A ponte da discórdia e o poder local

Esperamos que o bom senso e a humildade política venham ainda a prevalecer e travem o projecto da nova ponte rodoviária em Tavira.

Tavira é hoje reconhecida, por todos, como a cidade mais bem preservada do Algarve.

Tal virtude deve-se, mais do que a uma intervenção consciente e organizada do Poder, à convergência de um particular conjunto de circunstâncias. A riqueza agrícola, a impossibilidade de acesso directo ao mar e a ausência de indústrias poluentes explicam, no essencial, a sua preservação. A população, maioritariamente ligada à terra, por natureza conservadora resistiu à especulação imobiliária, não sendo tentada pelo turismo e optando por uma vida segura e pacata.

Enquanto as restantes cidades históricas como Lagos, irmã gémea do barlavento, iam sendo desfiguradas por não beneficiarem daqueles factores, Tavira manteve-se em hibernação, indiferente ao “progresso”.
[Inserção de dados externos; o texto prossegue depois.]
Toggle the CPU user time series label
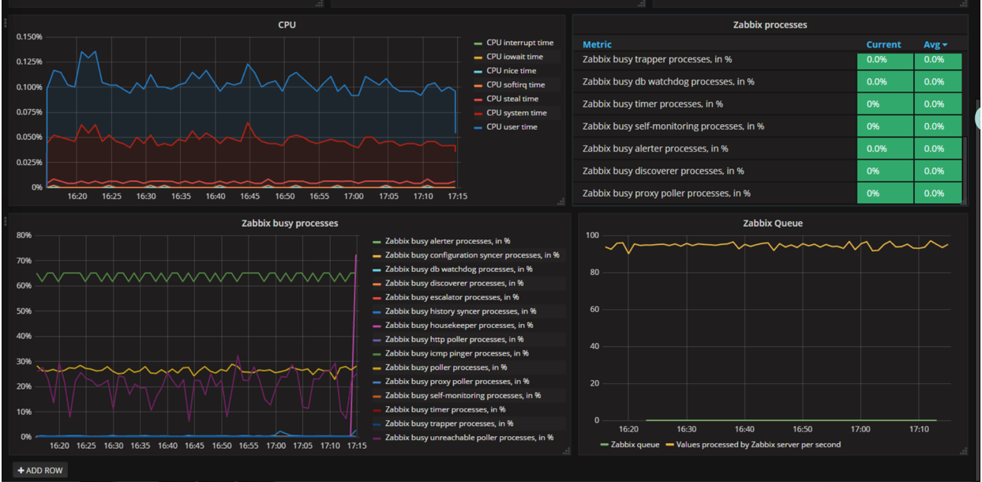 [512, 127]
Sucede, porém, que na última década Tavira tem vindo a ser procurada por cidadãos das mais variadas nacionalidades, maioritariamente da UE, que, reconhecendo os seus particulares predicados, aqui se refugiam para gozar de modo tranquilo o resto dos seus dias.

Estas gentes de nível económico e cultural apreciável têm vindo a preencher o vazio deixado pela emigração e envelhecimento da população local, tornando Tavira uma cidade diferente, mais viva, com maior massa critica e consciência cívica.

Esta alteração do tecido social foi-se operando insidiosamente com o governo locai ausente desta nova realidade, sem medidas para a sua melhor integração, nem políticas para o aproveitamento deste valioso capital humano, para além de uma maior arrecadação de taxas e impostos. Perante esta indiferença, os novos tavirenses, já apelidados por alguns despeitados de “respeitosos anciãos agora chegados”, têm vindo a juntar-se em torno de nacionalidades, práticas culturais e desportivas e outras afinidades, procurando assim uma mais profunda inserção.

Surpreendidos com o início dos trabalhos para a instalação de uma nova ponte rodoviária, com dez metros de largura, a “desaguar” no jardim do Coreto e sem estudo prévio para a requalificação da frente ribeirinha, muitos destes novos tavirenses manifestaram a sua discordância integrando-se no movimento “Por Tavira”, exigindo a suspensão da obra para a procura de uma melhor solução.

Sem argumentos substantivos para responder a esta onda de contestação apoiada em pareceres de ambientalistas, engenheiros civis e outros qualificados técnicos, onde pontificam Siza Vieira, Souto Moura e Carrilho da Graça, expoentes máximos da nossa arquitectura, a autarquia recusa qualquer dialogo, mantendo inabalável a sua decisão, não dando margem a uma reapreciação de um projecto decidido há mais de dez anos sem qualquer estudo de impacto ambiental nem de uma verdadeira discussão pública.

Perante tal atitude, compreendemos hoje melhor os críticos da descentralização/regionalização quando alertam para as fragilidades do poder local na tomada de decisões em questões de maior responsabilidade que exijam mais elevada cultura política.

O exercício da cidadania não se esgota no voto de quatro em quatro anos. A prática da democracia exerce-se diariamente através de propostas construtivas, críticas fundamentadas ou até do direito de resistência constitucionalmente consagrado.

A intransigência política, quando não devidamente fundamentada, é sintoma de abuso de poder. E posto que os erros venham a ser pagos nas urnas, as suas consequências, quando irreparáveis, como é o caso, acabam por ser suportadas pelos inocentes vindouros. Esperamos, contudo, que o bom senso e a humildade política venham ainda a prevalecer em Tavira.